A dental implant is a surgical component that interfaces with the bone of the upper or lower jaw to support a dental prosthesis such as a crown, bridge, denture, etc.
Implants provide a strong foundation for fixed or removable teeth that are made to match your natural teeth. The replaced teeth are made of titanium which can easily fuse with bone through a biologic process called osseointegration.

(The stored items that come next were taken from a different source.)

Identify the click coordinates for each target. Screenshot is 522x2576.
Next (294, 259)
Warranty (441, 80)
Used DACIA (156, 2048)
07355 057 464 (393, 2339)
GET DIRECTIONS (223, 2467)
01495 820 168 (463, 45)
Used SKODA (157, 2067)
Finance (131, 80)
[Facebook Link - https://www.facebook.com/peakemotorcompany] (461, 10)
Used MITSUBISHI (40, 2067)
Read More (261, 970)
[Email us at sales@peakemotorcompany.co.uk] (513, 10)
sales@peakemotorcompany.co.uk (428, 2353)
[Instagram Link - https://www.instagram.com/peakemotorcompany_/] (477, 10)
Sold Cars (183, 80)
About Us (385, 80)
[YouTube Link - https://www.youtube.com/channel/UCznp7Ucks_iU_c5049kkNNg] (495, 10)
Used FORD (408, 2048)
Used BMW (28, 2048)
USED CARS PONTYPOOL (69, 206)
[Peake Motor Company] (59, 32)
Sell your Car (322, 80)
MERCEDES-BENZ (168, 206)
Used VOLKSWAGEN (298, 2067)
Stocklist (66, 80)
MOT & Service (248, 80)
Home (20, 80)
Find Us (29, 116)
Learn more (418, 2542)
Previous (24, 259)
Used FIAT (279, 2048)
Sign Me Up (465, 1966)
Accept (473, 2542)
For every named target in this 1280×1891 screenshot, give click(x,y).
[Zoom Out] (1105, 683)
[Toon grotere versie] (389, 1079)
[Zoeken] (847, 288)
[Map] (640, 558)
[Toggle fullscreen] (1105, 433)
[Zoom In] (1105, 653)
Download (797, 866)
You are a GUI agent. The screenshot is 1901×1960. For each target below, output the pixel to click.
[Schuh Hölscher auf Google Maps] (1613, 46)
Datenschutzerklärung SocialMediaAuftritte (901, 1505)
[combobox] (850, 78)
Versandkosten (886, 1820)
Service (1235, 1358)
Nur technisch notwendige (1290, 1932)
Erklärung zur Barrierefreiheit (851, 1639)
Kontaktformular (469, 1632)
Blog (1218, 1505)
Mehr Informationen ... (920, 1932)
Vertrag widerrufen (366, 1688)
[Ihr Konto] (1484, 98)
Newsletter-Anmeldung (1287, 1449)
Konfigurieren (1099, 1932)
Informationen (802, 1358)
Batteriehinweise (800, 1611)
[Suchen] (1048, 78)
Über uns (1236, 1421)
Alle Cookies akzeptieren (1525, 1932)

The prerequisites to long term success of dental implants are healthy bone and gums. Pre-prosthetic procedures are sometimes required to recreate ideal bone and gums to enable implant placement. Planning for dental implants focuses on the general health condition of the patient, the condition of the mucous membranes, the shape, size, and position of the jaw bones and the condition of the adjacent and opposing teeth. There are certain health conditions that may not be an ideal case for implants. Those with poor oral hygiene, heavy smokers, diabetics etc. could be at greater risk for a variant of gum diseases that can affect implants, increasing the chance of long-term failures.
However, the long-term success of implants is determined, in part, also by the forces they have to support. As implants have no periodontal ligament, there is no sensation of pressure when biting. So the forces created are higher. To offset this, the location of implants must distribute forces evenly across the prosthetic they support. Concentrated forces can result in fracture of the implant components, or loss of bone adjacent to the implant. The ultimate location of implants is therefore extremely important. Implants placed in thicker, stronger bone like that found in the front part of the bottom jaw have higher success rates than implants placed in lower density bone, such as the back part of the upper jaw. People who grind their teeth may need to wear a night guard to reduce the force on implants.
Dental Implant Treatment / Procedure
At Bristol Dental Clinic, our implant dentists will carefully evaluate your case, educate you on the success rate, make a treatment plan and estimate the cost before placing the implant. Most implant placements have five basic steps:
- Soft tissue reflection: An incision is made over the crest of bone, splitting the edges of tissue, referred to as a flap, and pushed back to expose the bone. Flapless surgery is an alternate technique, where a small punch of tissue as small as the diameter of the implant is removed for implant placement rather than raising flaps.
- Drilling at high speed: After reflecting the soft tissue and using a surgical guide or stent, pilot holes are placed with precision drills at highly regulated speed.
- Drilling at low speed: The pilot hole is expanded by using progressively wider drills typically between three and seven successive drilling steps, depending on implant width and length. Care is taken not to damage the bone cells by overheating. A cooling saline spray keeps the temperature low.
- Placement of the implant: The implant screw is placed by screwing into place at a precise torque so as not to overload the surrounding bone.
- Tissue adaptation: The gum is adapted around the entire implant to provide a thick band of healthy tissue around the healing abutment.